Provided records
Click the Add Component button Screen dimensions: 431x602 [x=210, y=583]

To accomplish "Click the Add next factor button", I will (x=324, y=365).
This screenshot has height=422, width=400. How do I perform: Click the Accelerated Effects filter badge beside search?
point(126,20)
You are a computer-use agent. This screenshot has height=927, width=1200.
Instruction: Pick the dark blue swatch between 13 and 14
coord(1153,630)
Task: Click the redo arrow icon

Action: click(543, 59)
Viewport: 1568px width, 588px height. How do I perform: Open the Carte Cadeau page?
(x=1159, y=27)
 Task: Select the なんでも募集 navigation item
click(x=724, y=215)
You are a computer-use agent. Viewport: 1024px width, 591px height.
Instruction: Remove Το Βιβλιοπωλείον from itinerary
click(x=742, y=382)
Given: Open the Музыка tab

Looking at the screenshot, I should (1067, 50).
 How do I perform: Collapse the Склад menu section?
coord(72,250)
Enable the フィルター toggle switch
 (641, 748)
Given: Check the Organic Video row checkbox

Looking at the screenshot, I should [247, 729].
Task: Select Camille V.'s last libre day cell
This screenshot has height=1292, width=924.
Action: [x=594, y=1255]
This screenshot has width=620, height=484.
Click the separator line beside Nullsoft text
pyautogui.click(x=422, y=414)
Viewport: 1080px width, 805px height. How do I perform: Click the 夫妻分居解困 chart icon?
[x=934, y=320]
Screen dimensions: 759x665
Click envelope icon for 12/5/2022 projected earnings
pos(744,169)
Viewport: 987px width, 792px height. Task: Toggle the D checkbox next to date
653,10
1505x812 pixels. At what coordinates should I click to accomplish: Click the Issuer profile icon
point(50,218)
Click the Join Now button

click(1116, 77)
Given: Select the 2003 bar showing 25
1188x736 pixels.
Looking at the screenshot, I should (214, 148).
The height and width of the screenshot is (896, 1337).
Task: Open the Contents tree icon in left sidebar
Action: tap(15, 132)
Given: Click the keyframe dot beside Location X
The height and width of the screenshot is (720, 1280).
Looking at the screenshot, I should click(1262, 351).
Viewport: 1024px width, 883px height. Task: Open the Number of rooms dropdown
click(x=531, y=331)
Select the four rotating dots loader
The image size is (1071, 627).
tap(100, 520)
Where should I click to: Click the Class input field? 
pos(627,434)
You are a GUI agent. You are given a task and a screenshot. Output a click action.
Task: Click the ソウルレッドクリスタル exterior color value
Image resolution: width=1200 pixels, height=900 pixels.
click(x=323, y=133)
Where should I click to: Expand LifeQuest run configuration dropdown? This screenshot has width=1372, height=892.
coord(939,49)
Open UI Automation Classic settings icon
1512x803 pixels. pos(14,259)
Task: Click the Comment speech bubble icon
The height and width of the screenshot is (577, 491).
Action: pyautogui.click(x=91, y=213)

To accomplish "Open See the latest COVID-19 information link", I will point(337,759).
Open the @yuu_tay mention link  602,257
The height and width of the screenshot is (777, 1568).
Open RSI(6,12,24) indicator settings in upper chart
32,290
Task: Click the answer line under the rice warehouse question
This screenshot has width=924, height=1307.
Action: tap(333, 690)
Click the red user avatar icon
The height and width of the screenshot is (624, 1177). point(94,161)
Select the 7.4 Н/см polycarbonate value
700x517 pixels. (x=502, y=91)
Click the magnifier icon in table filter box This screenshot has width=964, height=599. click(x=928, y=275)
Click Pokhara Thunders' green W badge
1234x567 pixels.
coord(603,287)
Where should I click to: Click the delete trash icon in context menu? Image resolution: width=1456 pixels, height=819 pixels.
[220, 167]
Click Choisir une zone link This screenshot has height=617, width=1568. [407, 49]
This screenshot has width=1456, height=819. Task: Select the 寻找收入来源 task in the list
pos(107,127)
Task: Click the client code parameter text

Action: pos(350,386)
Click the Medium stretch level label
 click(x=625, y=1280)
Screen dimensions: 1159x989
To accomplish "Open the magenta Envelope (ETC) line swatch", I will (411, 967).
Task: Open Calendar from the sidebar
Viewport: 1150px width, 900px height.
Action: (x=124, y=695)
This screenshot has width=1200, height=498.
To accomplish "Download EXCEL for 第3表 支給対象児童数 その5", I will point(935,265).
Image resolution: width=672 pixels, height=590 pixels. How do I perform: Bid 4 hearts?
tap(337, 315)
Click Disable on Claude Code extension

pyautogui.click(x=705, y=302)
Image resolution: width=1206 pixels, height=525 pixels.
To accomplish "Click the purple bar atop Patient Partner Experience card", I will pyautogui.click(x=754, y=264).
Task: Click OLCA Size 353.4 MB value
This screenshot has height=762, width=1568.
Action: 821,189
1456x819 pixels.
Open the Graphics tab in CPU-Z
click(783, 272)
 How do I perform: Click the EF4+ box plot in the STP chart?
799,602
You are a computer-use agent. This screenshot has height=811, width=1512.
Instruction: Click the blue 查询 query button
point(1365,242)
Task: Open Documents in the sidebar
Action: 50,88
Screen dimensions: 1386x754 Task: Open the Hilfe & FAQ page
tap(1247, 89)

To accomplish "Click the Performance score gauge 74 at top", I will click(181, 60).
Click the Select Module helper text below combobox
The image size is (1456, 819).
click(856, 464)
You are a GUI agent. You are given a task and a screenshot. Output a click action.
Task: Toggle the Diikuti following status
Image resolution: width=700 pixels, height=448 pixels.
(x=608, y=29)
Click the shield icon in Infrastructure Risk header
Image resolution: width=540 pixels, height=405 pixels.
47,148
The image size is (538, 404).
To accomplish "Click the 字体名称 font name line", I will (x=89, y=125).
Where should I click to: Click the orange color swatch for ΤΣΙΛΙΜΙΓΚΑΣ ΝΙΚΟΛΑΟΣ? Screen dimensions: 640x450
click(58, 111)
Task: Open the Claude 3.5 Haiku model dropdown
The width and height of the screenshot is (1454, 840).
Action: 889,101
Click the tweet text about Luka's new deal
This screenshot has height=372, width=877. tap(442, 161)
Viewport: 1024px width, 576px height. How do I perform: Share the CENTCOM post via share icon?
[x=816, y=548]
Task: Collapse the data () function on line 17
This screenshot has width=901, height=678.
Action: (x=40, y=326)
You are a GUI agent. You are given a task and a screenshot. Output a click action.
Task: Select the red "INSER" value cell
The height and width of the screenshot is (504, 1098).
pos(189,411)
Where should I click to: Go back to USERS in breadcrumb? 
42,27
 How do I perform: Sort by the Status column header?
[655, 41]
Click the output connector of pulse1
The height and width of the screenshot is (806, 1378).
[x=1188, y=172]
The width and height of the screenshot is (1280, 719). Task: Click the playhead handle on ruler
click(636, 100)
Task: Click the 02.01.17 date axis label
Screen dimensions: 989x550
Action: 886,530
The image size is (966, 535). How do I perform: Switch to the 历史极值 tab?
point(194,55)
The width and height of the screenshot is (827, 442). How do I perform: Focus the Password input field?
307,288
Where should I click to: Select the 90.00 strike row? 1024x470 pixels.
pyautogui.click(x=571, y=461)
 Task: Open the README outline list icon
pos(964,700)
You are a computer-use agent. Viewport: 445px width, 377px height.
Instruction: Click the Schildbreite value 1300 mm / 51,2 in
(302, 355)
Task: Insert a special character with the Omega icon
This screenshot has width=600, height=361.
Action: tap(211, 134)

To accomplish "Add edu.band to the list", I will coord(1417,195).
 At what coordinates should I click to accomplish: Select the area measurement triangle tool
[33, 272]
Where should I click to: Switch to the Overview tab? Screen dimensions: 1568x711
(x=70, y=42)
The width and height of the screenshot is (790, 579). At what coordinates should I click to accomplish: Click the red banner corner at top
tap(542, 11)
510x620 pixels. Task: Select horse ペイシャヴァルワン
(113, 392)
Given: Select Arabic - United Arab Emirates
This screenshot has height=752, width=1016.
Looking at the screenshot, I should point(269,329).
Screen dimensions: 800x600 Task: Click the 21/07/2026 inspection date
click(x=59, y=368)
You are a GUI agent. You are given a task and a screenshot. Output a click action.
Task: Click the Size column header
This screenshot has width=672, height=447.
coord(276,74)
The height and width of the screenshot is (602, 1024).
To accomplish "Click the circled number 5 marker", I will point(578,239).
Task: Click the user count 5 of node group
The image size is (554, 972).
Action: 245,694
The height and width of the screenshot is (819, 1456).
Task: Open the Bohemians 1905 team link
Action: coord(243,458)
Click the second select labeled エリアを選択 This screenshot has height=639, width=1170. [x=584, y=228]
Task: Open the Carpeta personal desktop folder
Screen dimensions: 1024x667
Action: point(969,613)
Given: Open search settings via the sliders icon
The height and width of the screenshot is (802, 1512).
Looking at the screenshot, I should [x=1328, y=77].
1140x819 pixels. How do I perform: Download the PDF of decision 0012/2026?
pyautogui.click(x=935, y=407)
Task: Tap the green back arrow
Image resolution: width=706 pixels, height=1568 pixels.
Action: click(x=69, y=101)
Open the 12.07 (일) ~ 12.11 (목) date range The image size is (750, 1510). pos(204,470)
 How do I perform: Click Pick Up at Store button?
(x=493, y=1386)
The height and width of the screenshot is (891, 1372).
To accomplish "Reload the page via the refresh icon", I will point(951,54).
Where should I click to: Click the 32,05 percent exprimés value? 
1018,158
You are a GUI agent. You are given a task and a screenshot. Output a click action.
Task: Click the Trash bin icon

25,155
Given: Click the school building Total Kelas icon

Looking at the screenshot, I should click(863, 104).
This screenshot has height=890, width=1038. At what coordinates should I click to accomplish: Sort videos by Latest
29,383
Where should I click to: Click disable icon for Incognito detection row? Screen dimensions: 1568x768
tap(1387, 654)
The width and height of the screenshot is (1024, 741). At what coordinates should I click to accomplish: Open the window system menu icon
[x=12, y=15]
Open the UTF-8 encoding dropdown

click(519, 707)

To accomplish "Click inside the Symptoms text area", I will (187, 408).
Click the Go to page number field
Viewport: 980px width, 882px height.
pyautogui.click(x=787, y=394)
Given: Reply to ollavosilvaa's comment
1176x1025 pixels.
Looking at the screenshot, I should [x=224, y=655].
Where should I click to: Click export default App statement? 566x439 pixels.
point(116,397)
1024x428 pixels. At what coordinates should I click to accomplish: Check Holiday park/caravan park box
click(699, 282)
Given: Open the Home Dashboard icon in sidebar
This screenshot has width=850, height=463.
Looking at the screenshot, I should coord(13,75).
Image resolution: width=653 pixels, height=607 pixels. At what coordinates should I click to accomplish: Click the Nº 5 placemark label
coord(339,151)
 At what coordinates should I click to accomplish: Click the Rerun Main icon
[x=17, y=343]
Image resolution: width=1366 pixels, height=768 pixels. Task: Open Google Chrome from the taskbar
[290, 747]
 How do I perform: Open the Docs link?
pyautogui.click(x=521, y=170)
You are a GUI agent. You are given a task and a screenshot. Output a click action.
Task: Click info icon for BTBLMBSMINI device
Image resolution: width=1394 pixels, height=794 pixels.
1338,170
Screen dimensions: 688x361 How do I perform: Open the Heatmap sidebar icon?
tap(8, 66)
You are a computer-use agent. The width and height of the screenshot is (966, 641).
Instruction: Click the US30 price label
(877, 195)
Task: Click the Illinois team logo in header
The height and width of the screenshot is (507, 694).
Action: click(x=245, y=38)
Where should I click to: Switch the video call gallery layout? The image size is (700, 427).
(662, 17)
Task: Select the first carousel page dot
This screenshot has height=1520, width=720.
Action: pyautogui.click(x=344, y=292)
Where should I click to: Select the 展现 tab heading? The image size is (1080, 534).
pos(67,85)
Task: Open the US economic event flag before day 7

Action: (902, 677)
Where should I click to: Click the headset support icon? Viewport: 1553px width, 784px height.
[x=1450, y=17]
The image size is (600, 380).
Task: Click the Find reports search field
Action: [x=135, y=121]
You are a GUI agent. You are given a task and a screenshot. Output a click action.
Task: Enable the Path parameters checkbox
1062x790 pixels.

What the task asks
Rewrite the data from its first line through the line containing "(x=1159, y=27)", changing "screenshot" to "image" and leaving everything else as it is.

The result
Click the Add Component button Screen dimensions: 431x602 [x=210, y=583]

To accomplish "Click the Add next factor button", I will (x=324, y=365).
This image has height=422, width=400. How do I perform: Click the Accelerated Effects filter badge beside search?
point(126,20)
You are a computer-use agent. This image has height=927, width=1200.
Instruction: Pick the dark blue swatch between 13 and 14
coord(1153,630)
Task: Click the redo arrow icon

Action: click(543, 59)
Viewport: 1568px width, 588px height. How do I perform: Open the Carte Cadeau page?
(x=1159, y=27)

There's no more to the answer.